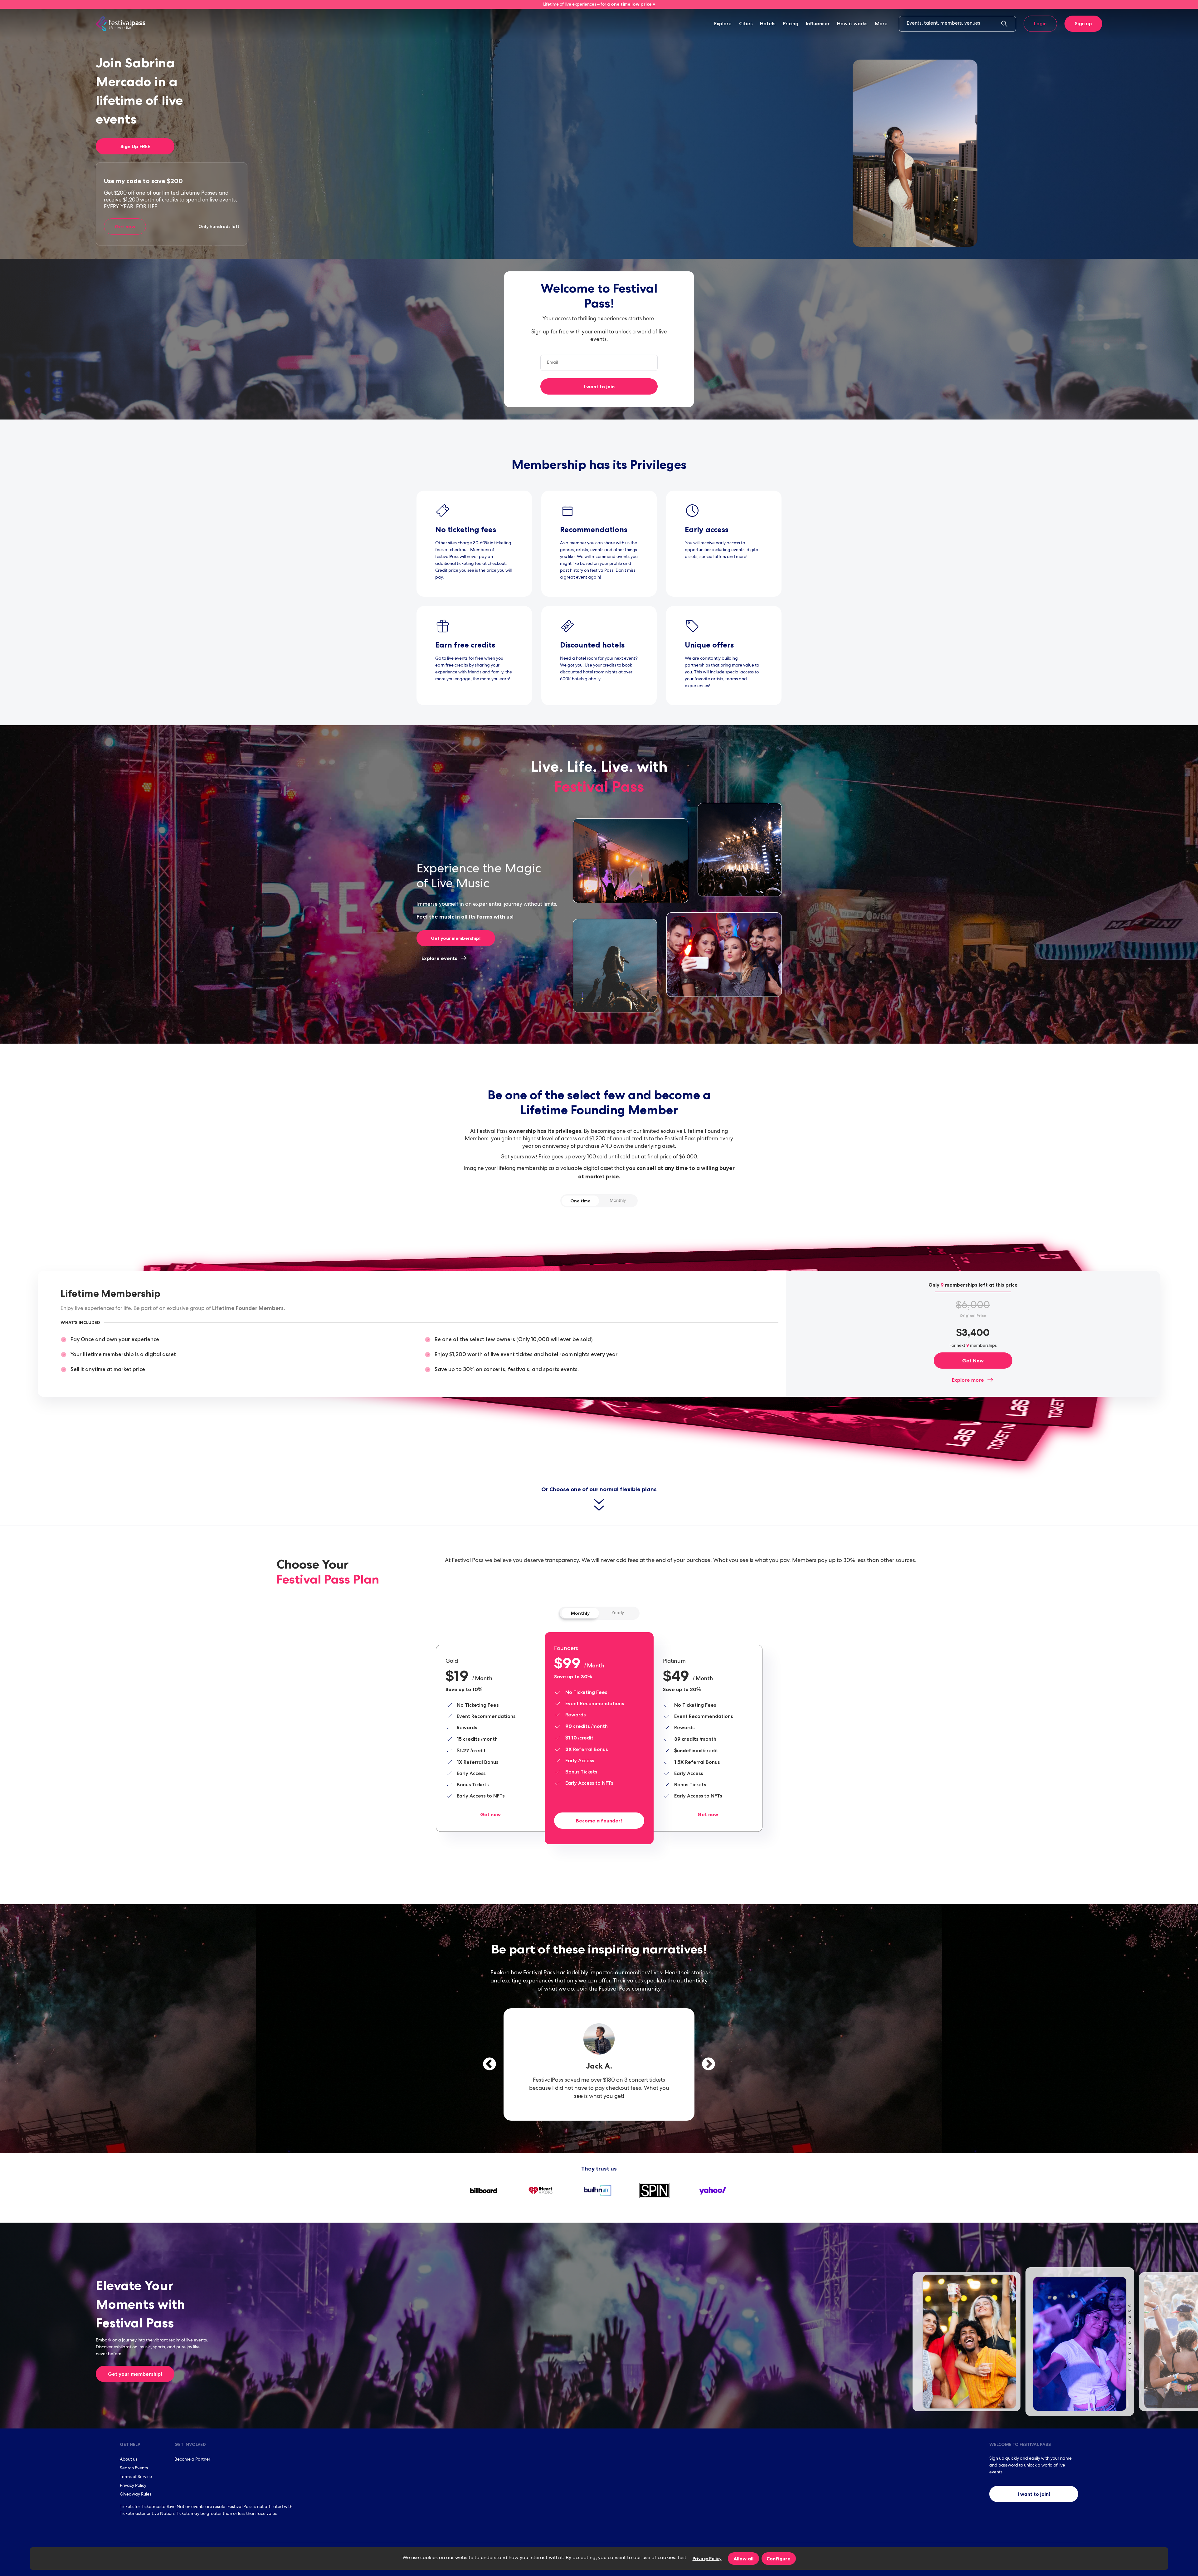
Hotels (767, 24)
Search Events (134, 2468)
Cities (745, 24)
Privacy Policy (133, 2486)
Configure (779, 2558)
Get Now (973, 1360)
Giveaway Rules (135, 2494)
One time (580, 1201)
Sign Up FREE (135, 146)
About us (128, 2459)
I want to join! (1034, 2494)
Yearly (617, 1613)
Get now (125, 226)
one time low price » (633, 4)
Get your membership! (456, 938)
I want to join (599, 386)
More (881, 24)
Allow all (743, 2558)
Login (1040, 24)
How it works (852, 24)
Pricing (790, 24)
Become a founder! (599, 1820)
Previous (489, 2064)
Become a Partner (192, 2459)
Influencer (818, 24)
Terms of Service (136, 2477)
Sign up (1083, 24)
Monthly (618, 1201)
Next (708, 2064)
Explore (723, 24)
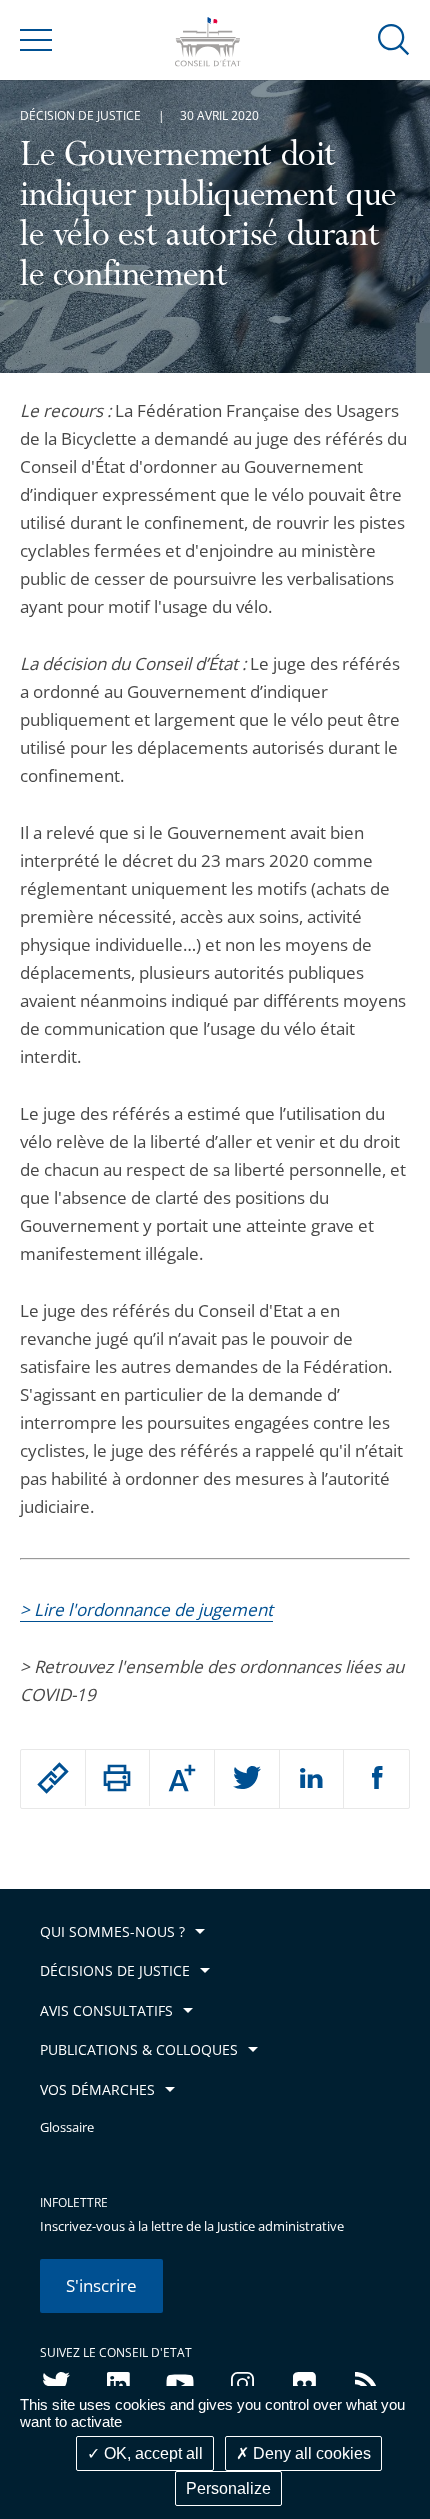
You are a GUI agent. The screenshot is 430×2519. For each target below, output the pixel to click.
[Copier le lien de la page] (53, 1778)
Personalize (228, 2488)
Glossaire (67, 2127)
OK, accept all (151, 2453)
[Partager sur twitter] (247, 1779)
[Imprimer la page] (118, 1778)
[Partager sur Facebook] (376, 1779)
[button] (394, 38)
++++++++
§ WHAT IS NEEDED
The whole listing should be reproduced exactly. Images don't go in.

§ RESULT BELOW
Hotels (767, 24)
Search Events (134, 2468)
Cities (745, 24)
Privacy Policy (133, 2486)
Configure (779, 2558)
Get Now (973, 1360)
Giveaway Rules (135, 2494)
One time (580, 1201)
Sign Up FREE (135, 146)
About us (128, 2459)
I want to join! (1034, 2494)
Yearly (617, 1613)
Get now (125, 226)
one time low price » (633, 4)
Get your membership! (456, 938)
I want to join (599, 386)
More (881, 24)
Allow all (743, 2558)
Login (1040, 24)
How it works (852, 24)
Pricing (790, 24)
Become a founder! (599, 1820)
Previous (489, 2064)
Become a Partner (192, 2459)
Influencer (818, 24)
Terms of Service (136, 2477)
Sign up (1083, 24)
Monthly (618, 1201)
Next (708, 2064)
Explore (723, 24)
You are a GUI agent. The screenshot is 430×2519. For each target below, output the pixel to click.
[Copier le lien de la page] (53, 1778)
Personalize (228, 2488)
Glossaire (67, 2127)
OK, accept all (151, 2453)
[Partager sur twitter] (247, 1779)
[Imprimer la page] (118, 1778)
[Partager sur Facebook] (376, 1779)
[button] (394, 38)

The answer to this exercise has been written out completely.